Things were not better on the custom project side which ran the digital transformation initiatives of the enterprise. Several trusted IT partners’ cloud offerings failed (Cisco, Dell, HP, VMware – just to name a few) and any enterprise that had picked them for their workloads had to move off them. In other cases, some clouds turned out to be less strong in an important category – and enterprises found themselves running their digital transformation projects in multiple clouds. Consultants from SIs would often recommend different clouds. As it was characteristic for the early stages of digital transformation – speed was of the essence – the clean up would come later. 

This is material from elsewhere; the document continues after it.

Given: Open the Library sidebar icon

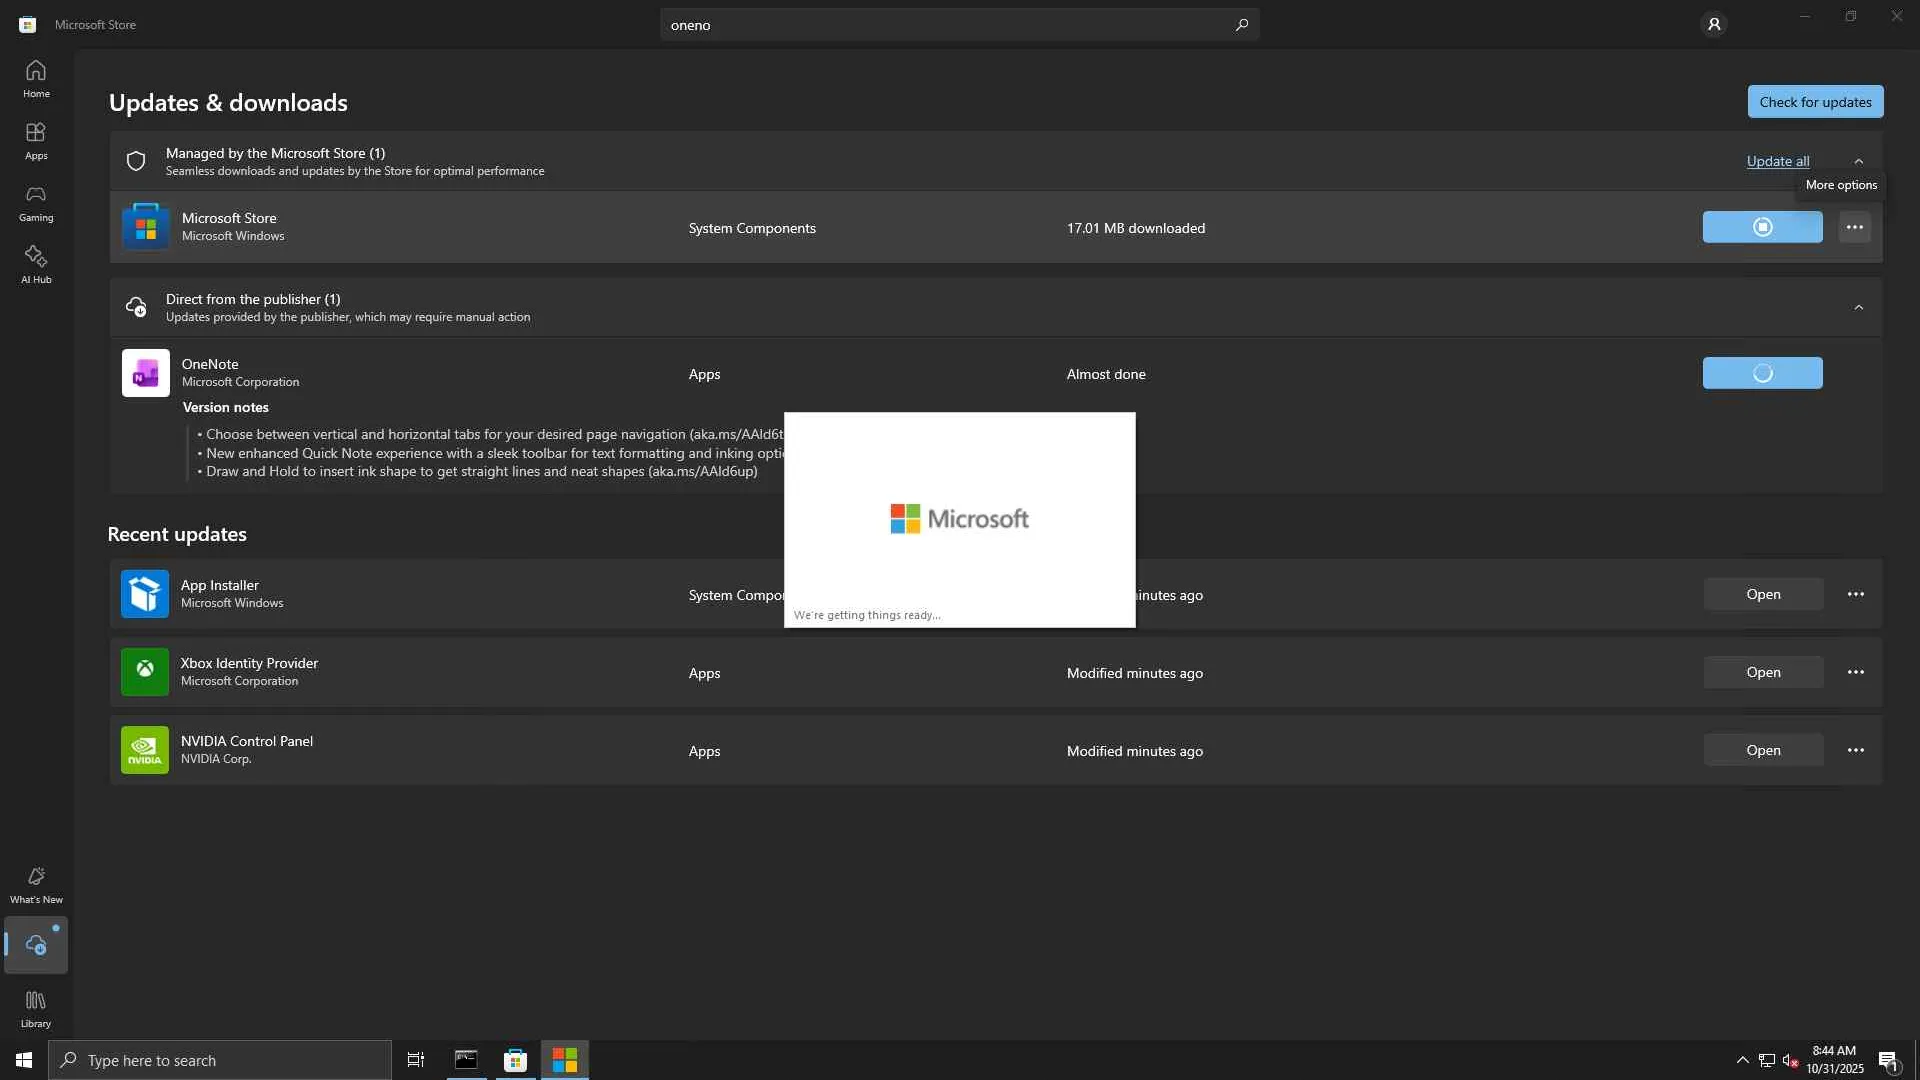Looking at the screenshot, I should pos(36,1008).
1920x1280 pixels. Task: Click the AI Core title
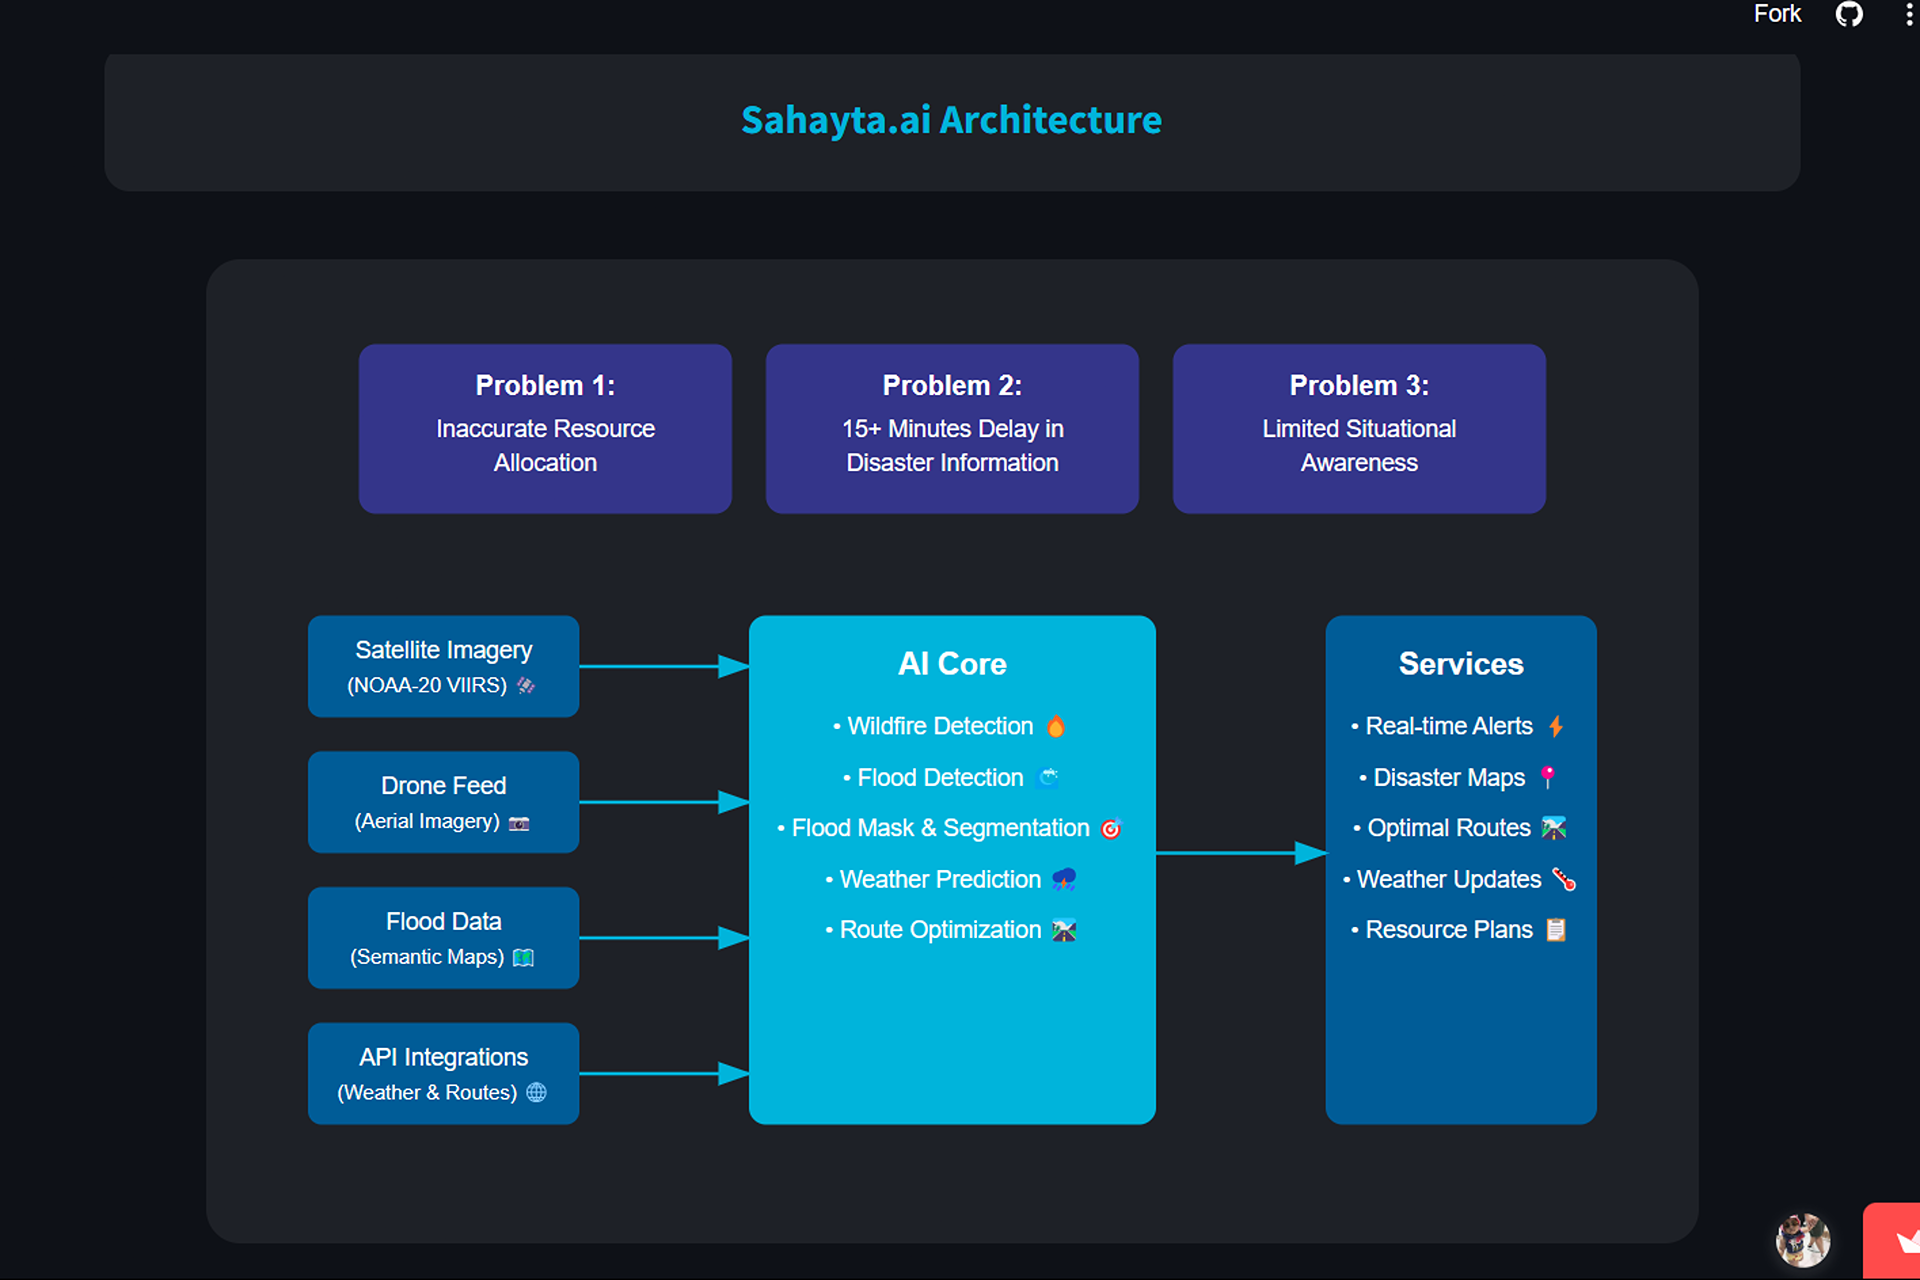pos(952,664)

The resulting IT reality was a complete mess: integration had to happen across on-premise data centres and various clouds. The same data was often uploaded to the same cloud multiple times, so frantic was the pace and demand on integration needs. IT lost its single pane of glass and in many cases, divisions would opt out to their SaaS vendors for support and monitoring of their workloads. 

 

Several trusted IT partners’ cloud offerings failed – Cisco, Dell, HP and VMware just to name a few

 

Phase 3 – From 2018

When things could not get any worse, they changed for the better, mainly due to two major trends:

  1. Firstly, Kubernetes established itself as the new container platform that was adopted across the vendor landscape. This allowed IT to get its hope back for the single pane of glass to run enterprise workloads – no matter where they run. 
  2. Secondly, the cloud stacks have come to the local data centre. AWS, Google Cloud and Microsoft Azure (in alphabetical order) all allow for the operation of parts or all their application technology stack – on-premise. The benefit for IT is enormous, as the consolidation of technology stacks reduces IT complexity substantially.  

 

New IT Strategies for the new normal: Multi-Cloud

 

The new reality requires new IT strategies and they are characterised as follows:

  • Consolidation is a must. Complexity reduction is of paramount importance. Bring data centres together. Bring databases together. Standardise on integration tools. Centralise security. Implement a single MDM tool. Standardise end point controls. Use suites as much as possible and bring – in the ideal case – the number of strategic infrastructure vendors down to five (ideally) or seven (if you must). 
  • Standardise on Kubernetes. To achieve the single control pane again, IT needs to standardise on Kubernetes which is the only technology that by now has a good shot at returning this to IT. It is critical that new SaaS and PaaS workloads are available on Kubernetes to avoid further fragmentation again. The good news – pretty much everybody in software is moving to Kubernetes as it has (for now) won the container wars. 
  • Embrace multi-cloud. There are upsides to operating in the multi-cloud. Not only from a negotiation standpoint but also from an uptime perspective. Though cloud outages are rare, they can happen, and if high availability is critical for some workloads, only the multi-cloud offers enterprises a reasonable shot at achieving that state of uptime. 
  • Fight for the single pane of glass. With acceleration being paramount for enterprises, IT cannot operate with multiple dashboards. To reduce complexity, IT leaders must do all in their power to get back to the single pane of glass. Beyond that, they need to push for automation solutions which are not just human operated. The current hype around ‘visibility’ is good only to a point, that routine IT operations in 2021 and beyond – need to be operated by software – not humans. 

 

So, there you have it. Did IT take the wild ride – or was IT taken for a wild ride? You decide on your own. The key takeaway is: good IT strategies were always crucial to enterprise success – and that has not changed in the 2020s. With the dominance and industry consolidation around Kubernetes, there is a good shot for enterprises and IT to get back in control of their workloads, remarkably in a much more complex system landscape, which is the multi-cloud. Multi-cloud is the new reality and the new normal – probably for at least a decade to come, likely longer.